The agreement will specifically see plant cell-derived saffron and other bioactive ingredients for health and wellness products distributed in the South Korean market.

Um Tae Wook, CEO of Wooree Green Science, a subsidiary of South Korean firm Wooree Bio, said the company was excited to collaborate with Ayana Bio to create ingredients for applications across food and beverages, cosmetics, and pharmaceuticals.
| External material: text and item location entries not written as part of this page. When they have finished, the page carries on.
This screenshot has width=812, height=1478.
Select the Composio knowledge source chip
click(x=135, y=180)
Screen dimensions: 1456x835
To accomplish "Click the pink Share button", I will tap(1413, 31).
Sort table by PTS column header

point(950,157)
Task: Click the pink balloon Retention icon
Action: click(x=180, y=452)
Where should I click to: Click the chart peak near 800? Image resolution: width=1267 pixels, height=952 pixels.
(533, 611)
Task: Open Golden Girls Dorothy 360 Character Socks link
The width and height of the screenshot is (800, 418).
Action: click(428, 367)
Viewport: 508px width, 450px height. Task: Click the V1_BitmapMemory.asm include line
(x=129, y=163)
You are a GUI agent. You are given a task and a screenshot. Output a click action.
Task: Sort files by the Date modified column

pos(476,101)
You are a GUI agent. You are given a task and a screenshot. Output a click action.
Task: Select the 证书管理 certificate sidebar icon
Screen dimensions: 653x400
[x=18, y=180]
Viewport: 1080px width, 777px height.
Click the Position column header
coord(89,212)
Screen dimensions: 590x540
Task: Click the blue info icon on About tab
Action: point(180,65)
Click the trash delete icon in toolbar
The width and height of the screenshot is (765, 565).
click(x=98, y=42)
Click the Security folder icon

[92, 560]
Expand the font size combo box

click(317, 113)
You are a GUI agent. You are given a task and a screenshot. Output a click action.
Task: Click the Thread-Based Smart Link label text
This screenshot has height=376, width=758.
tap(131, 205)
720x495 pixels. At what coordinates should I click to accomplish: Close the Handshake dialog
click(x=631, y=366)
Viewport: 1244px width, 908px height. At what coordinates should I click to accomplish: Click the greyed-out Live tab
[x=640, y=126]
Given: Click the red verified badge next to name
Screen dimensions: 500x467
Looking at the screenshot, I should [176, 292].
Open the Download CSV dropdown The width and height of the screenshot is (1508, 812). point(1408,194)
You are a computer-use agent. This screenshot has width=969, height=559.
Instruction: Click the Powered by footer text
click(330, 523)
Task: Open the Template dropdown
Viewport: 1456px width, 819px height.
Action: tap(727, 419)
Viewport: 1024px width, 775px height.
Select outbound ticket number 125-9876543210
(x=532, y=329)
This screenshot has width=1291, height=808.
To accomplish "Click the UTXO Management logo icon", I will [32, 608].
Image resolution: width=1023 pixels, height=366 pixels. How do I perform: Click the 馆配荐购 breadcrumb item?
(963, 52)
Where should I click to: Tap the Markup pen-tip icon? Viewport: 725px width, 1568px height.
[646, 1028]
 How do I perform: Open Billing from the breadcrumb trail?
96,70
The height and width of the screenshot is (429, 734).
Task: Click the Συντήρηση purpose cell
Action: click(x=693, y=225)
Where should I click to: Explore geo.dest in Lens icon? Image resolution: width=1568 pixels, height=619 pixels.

Saffron is even more difficult to grow in face of climate change

Current growth methods require up to 170,000 flowers to produce just one kilo of saffron, making it a prohibitively expensive ingredient for supplements. Saffron also faces several climate change issues, like shifting weather patterns, pollution and water shortages in the limited number of countries where traditional production happens. Despite the challenges, saffron remains an attractive botanical-based ingredient due to its role in aiding weight loss by suppressing appetite and increasing metabolism.

Ayana Bio’s ingredient portfolio includes various high-value ingredients with scarcity issues such as hedge nettle, sage, echinacea, and lemon balm.